J. Francis Drake, the lessee, equipped the premises with furniture and fixtures, at a cost price of approximately $23,000, and operated thereon a restaurant, pool room and bowling alley under the trade name of "Sir Francis"; and continued so to operate the same until June 23, 1937, when he executed a bill of sale to his brother, John F. Drake, for all his property and rights in connection with the business, including his "interest in leases", and this bill of sale was duly recorded. The lessors, however, were not notified and there was no formal assignment of the lease. John F. Drake continued the business until on or about September 15, 1937, when he sold out to Sam Lovitt for $8,531.74, of which $6,000 was paid in cash. The balance was represented by a series of promissory notes given by Lovitt to John F. Drake and secured by a conditional sales contract covering the personal property, in legal effect a chattel mortgage, and will hereinafter be so called. The chattel mortgage was dated September 15, 1937, and duly recorded October 25, 1937.

In connection with this transaction J. Francis Drake executed an assignment of the lease to Sam Lovitt, this assignment being dated September 18, 1937, and the lessors agreed to the arrangement, the lease being modified in a particular, immaterial here, and the rent was increased $50 a month from October 1, 1937.

John F. Drake gave to his brother J. Francis Drake seven of the Lovitt notes in the sum of $200 each, dated September 15, 1937, and maturing on the 15th day of each month commencing with the month of January, 1938. J. Francis Drake took these notes to his brother-in-law, Jack L. Gentry, in Spartanburg, who endorsed them and thus procured for him the full principal amount thereof, to wit, $1,400. The notes were discounted by the Citizens and Southern Bank, but Lovitt failed to pay the first note, maturing January 15, 1938, and upon the demand of the bank Mr. Gentry then took up all the notes, and is now the owner and holder thereof, none of which has ever been paid.

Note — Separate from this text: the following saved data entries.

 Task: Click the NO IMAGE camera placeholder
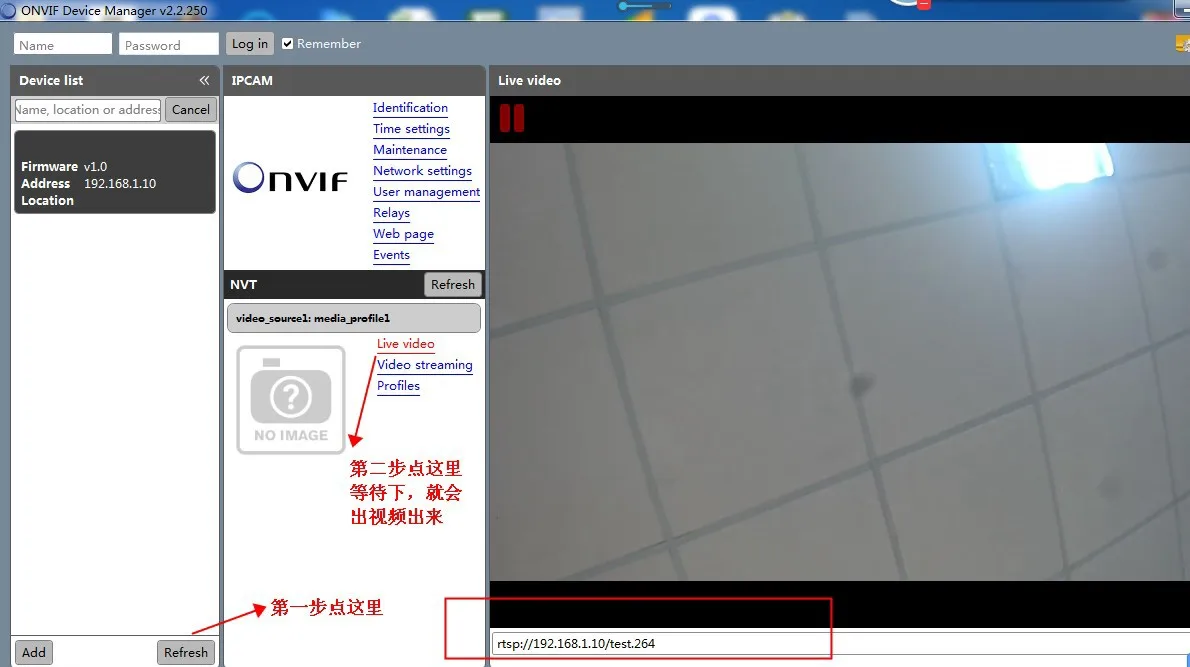pyautogui.click(x=290, y=399)
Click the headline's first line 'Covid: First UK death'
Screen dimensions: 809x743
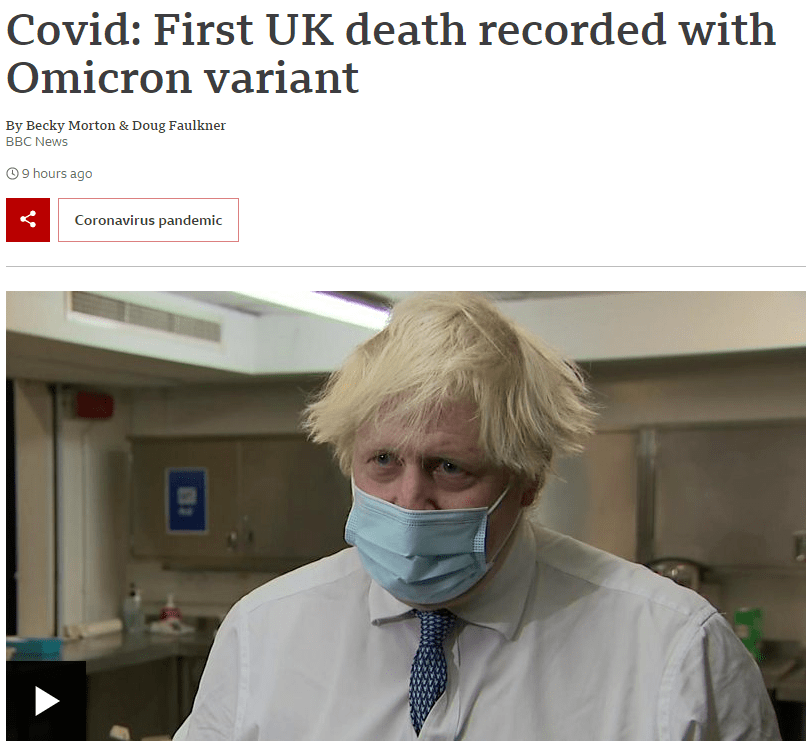click(x=236, y=29)
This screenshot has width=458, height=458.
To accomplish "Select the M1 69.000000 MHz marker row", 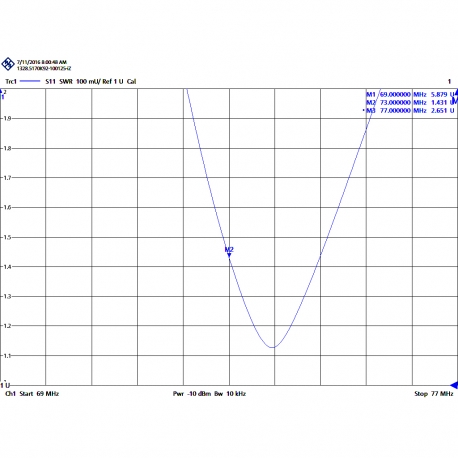I will coord(410,94).
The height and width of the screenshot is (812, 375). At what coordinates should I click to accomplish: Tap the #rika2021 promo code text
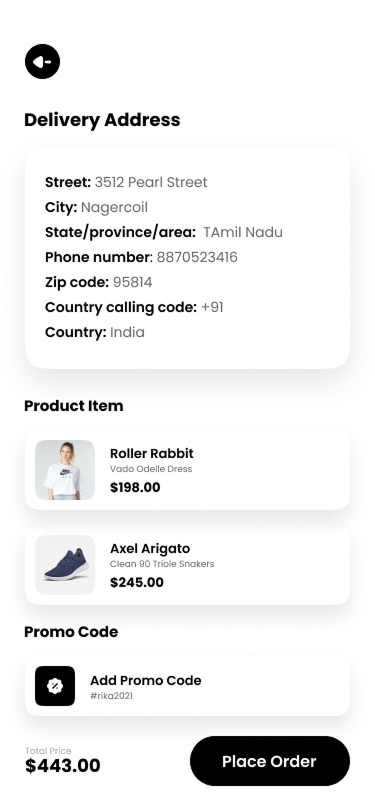click(x=111, y=696)
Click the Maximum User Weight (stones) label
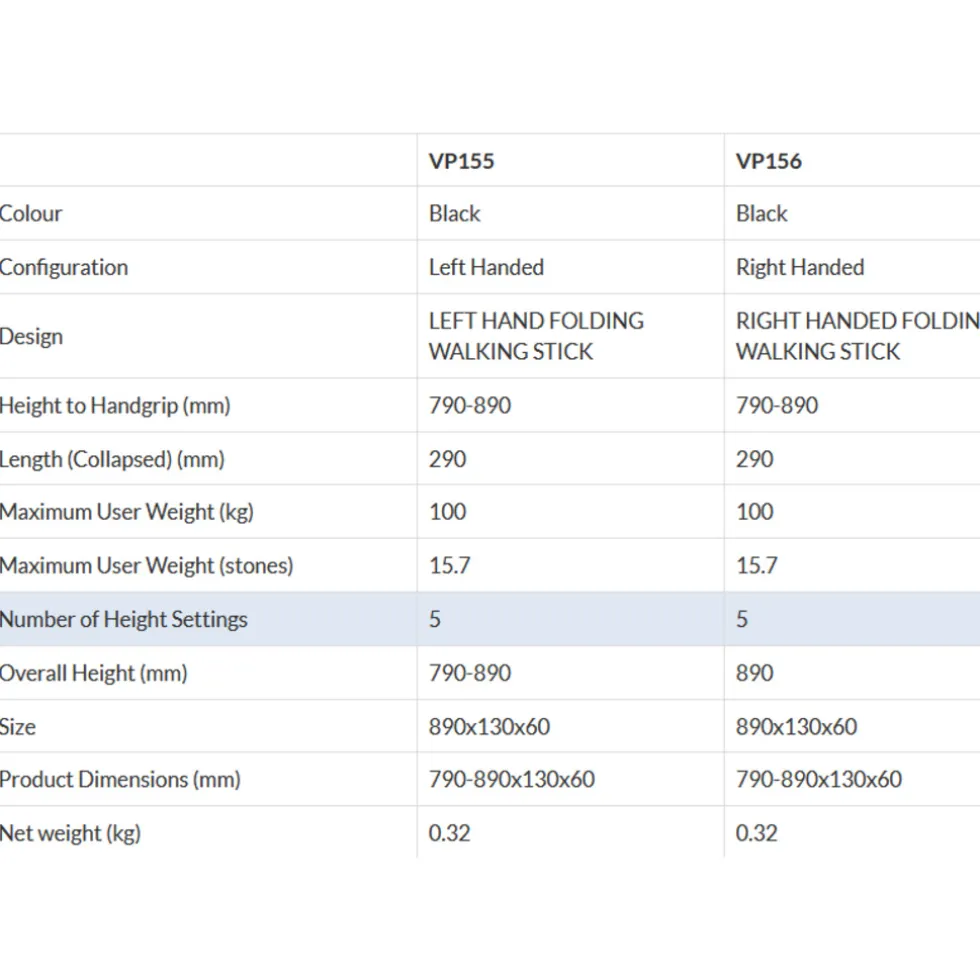The height and width of the screenshot is (980, 980). point(147,566)
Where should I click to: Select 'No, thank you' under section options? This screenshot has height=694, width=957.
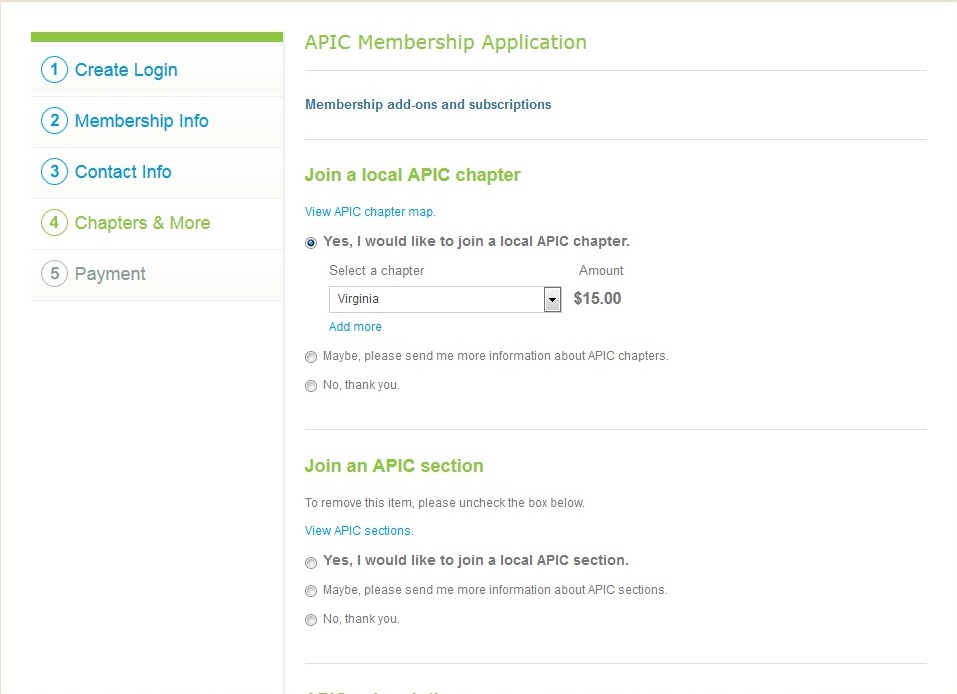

Meanwhile Lovitt continued to operate the business as usual and paid the rent as it matured through the year 1937, but on January 1, 1938, he failed to pay the $400 monthly rent then due, and about January 15, 1938, ceased to operate the business, locked the doors and delivered the keys to his attorney who delivered them to C. G. Wyche, Esq. whose firm were attorneys for the lessors.

Thereafter, to wit, on January 21, 1938, a distress warrant was issued by the landlords for rent in the sum of $19,600, that being the full amount of the rental price for the remainder of the five-year term of the lease. A distress was levied under this warrant on January 27, 1938 and the property so distrained was appraised at $6,000. When Jack L. Gentry learned of the distress proceedings he came to Greenville and interviewed the attorneys for the lessors, to whom he offered to pay the rent which had accrued under the lease, provided he could remove the distrained property from the premises. The lessors through their attorneys, however, refused to accept this offer and expressed their unwillingness for the property to be removed unless Gentry would assume full responsibility for the entire amount of the rent claimed, to wit, $19,600, as stated in the distress warrant. While there is some uncertainty suggested in the testimony as to whether the lessors required the full amount to be paid in cash, or were willing for Gentry to assume the lease, it is uncontradicted that they expected him to be ultimately responsible for the full amount of the rent which they claimed.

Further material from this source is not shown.